Early computers were generally not applied to "data storage" tasks. A simple explanation is that storage technology developed somewhat behind computing technologies; early computers, over a reasonable period of time, could process more data than they could store. This is where much of the concept of a "computer operator" comes from: the need to more or less continuously feed new data to the computer, retrieved from paper files or prepared (e.g. on punched cards) on demand.

As the state of storage changed, devices included simple, low-capacity types of solid state memory such as core memory, and higher capacity media such as paper or magnetic tape. Core memory was random access, but very expensive. Tape was relatively inexpensive on a capacity basis, but it was extremely inefficient to access it in a nonlinear (e.g. random) fashion. This is essentially the origin of mainframe computers being heavily based around batch processing: for efficiency purposes, data needed to be processed in large volumes, in fixed order, simply to facilitate the loading of tapes.

The ability to efficiently use a "database" as we think of them today effectively required a random-access storage device of fairly high capacity, say, a multi-MB hard drive (or more eccentrically, and more briefly, something like a film or tape magazine).

Reasonably large capacity hard disk drives were available by the '60s, but were enormously expensive and just, well, enormous. Still, these storage devices basically created the modern concept of a "database:" a set of data which could be retrieved not just in linear order but also arbitrarily based on various selection criteria.

As a direct result of these devices, IBM researcher E. F. Codd published a paper in 1970 describing a formalized approach to the storage and retrieval of complex-structured data on large "shared data banks." Codd called his system "relational," and described the primary features seen in most modern databases. Although it was somewhat poorly received at the time (likely primarily due to the difficulty of implementing it on existing hardware), by the '90s the concept of a relational database had become so popular that it was essentially assumed that any "database" was relational in nature, and could be queried by SQL or something similar to it.

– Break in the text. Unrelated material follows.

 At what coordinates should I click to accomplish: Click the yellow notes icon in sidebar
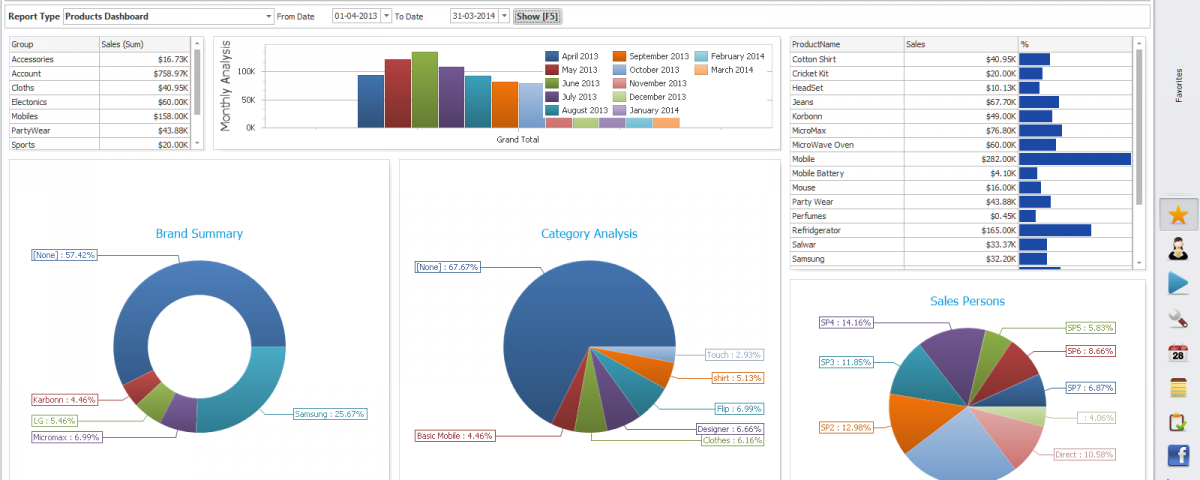tap(1178, 388)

A major factor in the rising popularity of databases was the decreasing cost of storage, which encouraged uses of computers that required this kind of flexible, structured data storage. By the end of the 1980s, hard disk drives became a common option on PCs, introducing the ingredients for a database system to the consumer market.

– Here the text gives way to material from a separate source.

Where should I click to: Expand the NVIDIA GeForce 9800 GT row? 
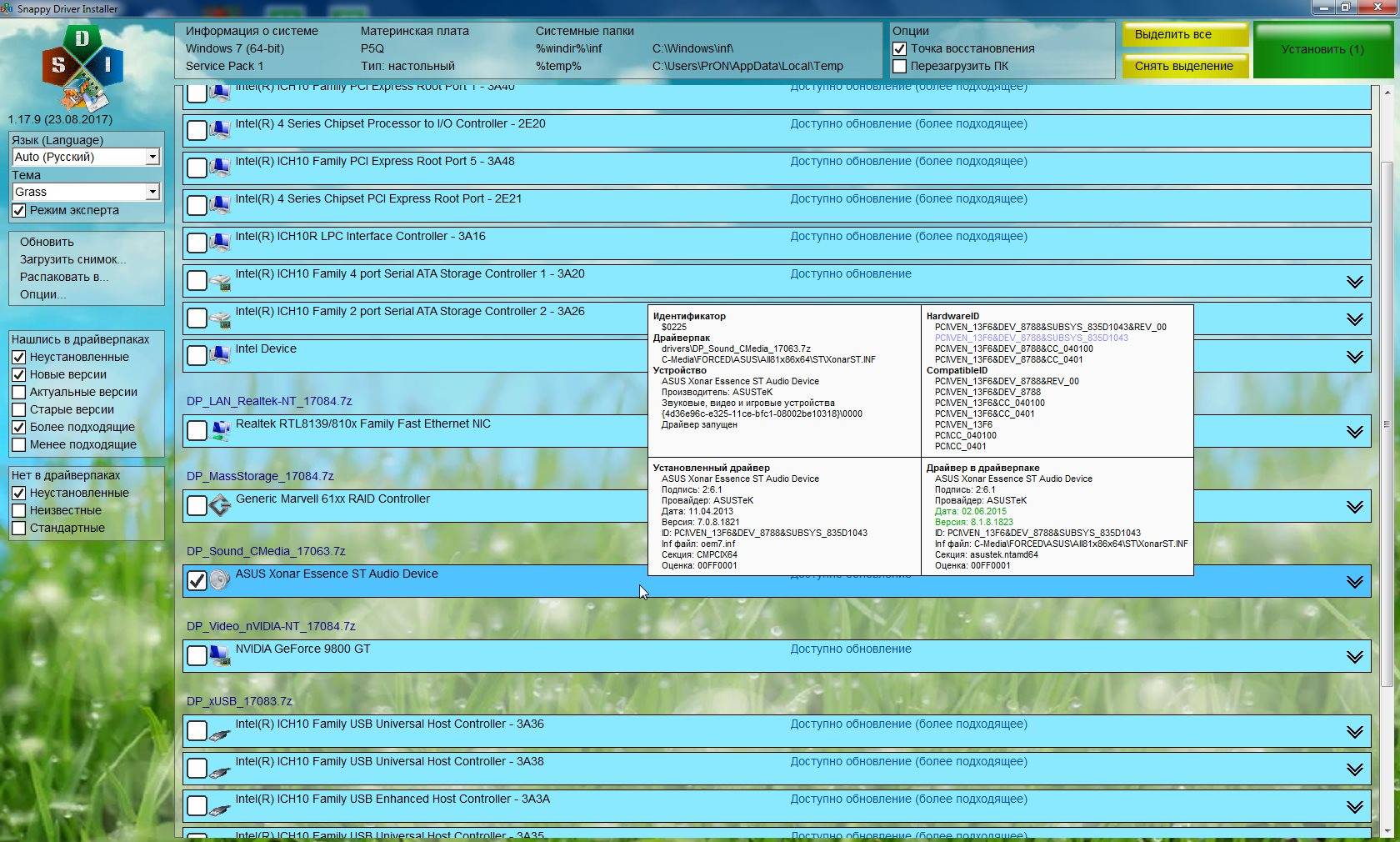point(1355,657)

This represented, to a degree which I do not wish to understate, a democratization of the database. Nearly as soon as the computers and storage became available, it was a widespread assumption that computer users of all types would have a use for databases, from the home to the large enterprise. Because most computer users did not have the desire to learn a programming language and environment in depth, this created a market for a software genre almost forgotten today: the desktop database.

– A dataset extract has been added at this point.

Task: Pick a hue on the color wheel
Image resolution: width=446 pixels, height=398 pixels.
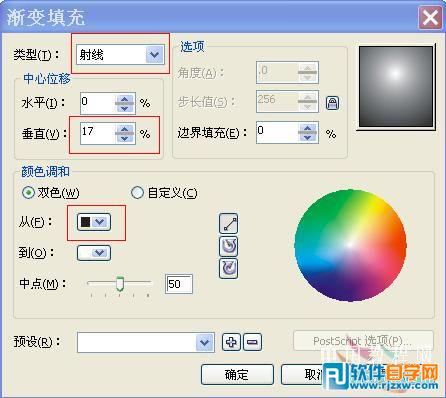Action: click(350, 245)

I hesitate to make any claims of "first," but an early and very prominent desktop database solution was dBase II (they called the first version II, a particularly strong form of the XBox 360 move) from Ashton-Tate. dBase was released in around 1980, and within a period of a few years the field proliferated. FoxPro (actually a variant of dBase) and Paradox were other major entrants from the same time period that may be familiar to older readers.

dBase was initially offered on CP/M, which was a popular platform at the time (and one that was influential on the design of DOS), but was ported to DOS (of both Microsoft and IBM variants) and Apple II, the other significant platforms of the era.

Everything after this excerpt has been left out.